Jack Kaltmann is a Las Vegas-based writer with more than 25 years of professional experience in corporate communications. He is a published author of several books and feature articles for national publications such as "American Artist" and "Inside Kung-Fu." Kaltmann holds a Bachelor of Arts in English from Miami University and is a retired nationally certified personal trainer.



Skiing not only gives the skier the adrenaline rush of speeding and slaloming down a mountain, but also provides a challenging workout. To get the most enjoyment from your time on the slopes, incorporate skiing exercises into your workouts to improve your skills for skiing.
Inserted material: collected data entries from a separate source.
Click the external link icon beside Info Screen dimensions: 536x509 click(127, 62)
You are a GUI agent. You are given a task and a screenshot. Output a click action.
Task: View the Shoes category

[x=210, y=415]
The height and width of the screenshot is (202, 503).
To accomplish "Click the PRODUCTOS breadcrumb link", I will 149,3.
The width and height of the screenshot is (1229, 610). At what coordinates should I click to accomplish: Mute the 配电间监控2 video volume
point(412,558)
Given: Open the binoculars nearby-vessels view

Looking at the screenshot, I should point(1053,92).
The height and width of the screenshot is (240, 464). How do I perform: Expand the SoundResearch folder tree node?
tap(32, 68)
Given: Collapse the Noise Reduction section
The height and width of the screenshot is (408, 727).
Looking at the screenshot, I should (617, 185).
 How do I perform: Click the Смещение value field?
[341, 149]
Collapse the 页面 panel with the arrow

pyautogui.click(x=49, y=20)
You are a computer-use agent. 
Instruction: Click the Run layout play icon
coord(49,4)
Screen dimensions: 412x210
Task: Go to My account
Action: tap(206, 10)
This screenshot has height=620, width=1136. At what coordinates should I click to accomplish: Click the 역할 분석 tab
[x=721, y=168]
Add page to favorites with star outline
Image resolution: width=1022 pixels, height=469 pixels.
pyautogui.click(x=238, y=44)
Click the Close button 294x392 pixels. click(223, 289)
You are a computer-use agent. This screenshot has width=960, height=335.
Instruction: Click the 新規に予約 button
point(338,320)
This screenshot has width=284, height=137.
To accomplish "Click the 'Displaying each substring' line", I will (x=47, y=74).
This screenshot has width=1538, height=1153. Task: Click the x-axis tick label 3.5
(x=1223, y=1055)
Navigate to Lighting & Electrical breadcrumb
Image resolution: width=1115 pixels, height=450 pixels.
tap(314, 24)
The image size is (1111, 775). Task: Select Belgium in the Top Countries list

Aside from the obvious benefits of strength and flexibility exercises, improving balance will help you stay upright, and improving endurance will help you hold your tuck.


Improving balance is critical to keeping your skis on the ground as you rocket down the mountain, hitting moguls and avoiding obstacles. Olympic champion Bode Miller utilizes a variety of balance drills during his off-season training. Drills include rock hopping across a shallow creek for agility and slack-lining, which is tightrope walking on a rope tied between two trees. To set up a slack-line, tie a one-inch-wide piece of webbing between two trees about 20 to 30 feet apart, with the webbing approximately two feet off the ground. Focus your eyes on one spot in front of you and slowly walk the length of the webbing, using ski poles for balance. As your abilities improve, stop using the ski poles.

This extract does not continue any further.